Tasks for this exercise:
**a)** Print the part of the malaria history extract starting at "The discovery that" and ending at "the anopheles mosquito.".
**b)** In the malaria history extract, which Swiss chemist was awarded the Nobel prize in 1948?

Source extract:
The discovery that mosquitoes carry the parasite that was then passed to humans, was made in 1876, by British scientist Patrick Manson. Some four years later, French doctor, Alphonse Laveran, identified the culprit as the plasmodium parasite, while in 1897, another British scientist, Ronald Ross, found the malaria parasite in the anopheles mosquito.
These discoveries, and the launch of anti-malaria campaigns following the second world war, led to considerable success in combating the disease. Perhaps most notable was the discovery of the insecticidal effects of the compound known as DDT (dichloro-diphenyl-trichloroethane) by the Swiss chemist Paul Muller, who in 1948 was awarded the Nobel prize for his work. By the 1960s, however, DDT's success was discredited, as evidence mounted of its effect on wildlife and that the ever stubborn mosquito had become resistant to it.
After more than 100,000 cases of malaria were recorded among US troops during the Vietnam war, the US government invested heavily in the development of anti-malarial drugs. But in the decades that followed, the threat to US troops passed and the United Nations-backed global antimalarial campaign faltered in the face of the tenacity of the mosquito species. Western interest seemed to tail off.
Today, however, the race to find a vaccine has become a holy grail for big drug companies such as GlaxoSmithKline and charities such as the Bill and Melinda Gates Foundation. Gates, the world's richest man, seems to be on a personal crusade to rid the world of malaria. "It just blows my mind how little money has been spent on malaria research," he told New Yorker writer Michael Specter in 2005. "What has prevented the rich world from attempting this? I just keep asking myself, Do we really not care because it doesn't affect us?'"

Data for review:
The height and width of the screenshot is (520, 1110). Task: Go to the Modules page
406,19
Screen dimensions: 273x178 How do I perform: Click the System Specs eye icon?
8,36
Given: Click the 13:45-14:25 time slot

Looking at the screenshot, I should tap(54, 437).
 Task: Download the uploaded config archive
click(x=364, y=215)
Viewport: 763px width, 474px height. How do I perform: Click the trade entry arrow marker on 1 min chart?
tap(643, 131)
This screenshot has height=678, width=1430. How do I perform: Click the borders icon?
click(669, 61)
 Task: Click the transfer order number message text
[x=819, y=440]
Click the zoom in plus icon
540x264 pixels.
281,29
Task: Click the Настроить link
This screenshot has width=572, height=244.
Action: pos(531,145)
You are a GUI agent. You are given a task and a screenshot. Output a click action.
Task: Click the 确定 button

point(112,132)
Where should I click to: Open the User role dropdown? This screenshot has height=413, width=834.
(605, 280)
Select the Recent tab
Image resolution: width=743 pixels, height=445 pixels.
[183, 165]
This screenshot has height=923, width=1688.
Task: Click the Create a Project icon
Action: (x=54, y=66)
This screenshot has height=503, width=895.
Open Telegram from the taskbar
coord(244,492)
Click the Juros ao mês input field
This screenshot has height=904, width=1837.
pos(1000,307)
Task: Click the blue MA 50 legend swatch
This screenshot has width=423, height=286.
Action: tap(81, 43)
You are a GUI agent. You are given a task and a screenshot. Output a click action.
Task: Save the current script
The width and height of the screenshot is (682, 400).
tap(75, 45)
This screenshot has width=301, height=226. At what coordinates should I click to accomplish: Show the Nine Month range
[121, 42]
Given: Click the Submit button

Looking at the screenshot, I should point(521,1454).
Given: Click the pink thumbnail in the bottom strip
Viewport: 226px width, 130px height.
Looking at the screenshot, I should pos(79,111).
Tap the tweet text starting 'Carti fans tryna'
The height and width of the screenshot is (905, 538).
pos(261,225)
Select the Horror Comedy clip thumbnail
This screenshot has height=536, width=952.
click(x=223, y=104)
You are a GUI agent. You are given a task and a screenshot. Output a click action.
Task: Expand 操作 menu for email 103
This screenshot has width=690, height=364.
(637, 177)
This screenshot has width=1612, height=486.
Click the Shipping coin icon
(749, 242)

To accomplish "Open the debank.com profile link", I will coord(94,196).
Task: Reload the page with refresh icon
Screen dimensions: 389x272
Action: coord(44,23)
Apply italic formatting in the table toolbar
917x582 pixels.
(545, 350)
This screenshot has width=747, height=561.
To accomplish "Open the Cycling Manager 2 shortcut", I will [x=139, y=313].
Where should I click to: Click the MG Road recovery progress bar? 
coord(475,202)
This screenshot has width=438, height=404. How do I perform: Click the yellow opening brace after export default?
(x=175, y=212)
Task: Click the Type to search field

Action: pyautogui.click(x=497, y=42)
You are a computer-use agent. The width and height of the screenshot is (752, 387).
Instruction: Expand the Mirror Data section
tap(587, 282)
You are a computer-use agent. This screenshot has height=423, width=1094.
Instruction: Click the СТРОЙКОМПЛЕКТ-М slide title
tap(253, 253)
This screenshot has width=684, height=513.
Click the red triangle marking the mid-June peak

Replies:
**a)**
The discovery that mosquitoes carry the parasite that was then passed to humans, was made in 1876, by British scientist Patrick Manson. Some four years later, French doctor, Alphonse Laveran, identified the culprit as the plasmodium parasite, while in 1897, another British scientist, Ronald Ross, found the malaria parasite in the anopheles mosquito.

**b)** Paul Muller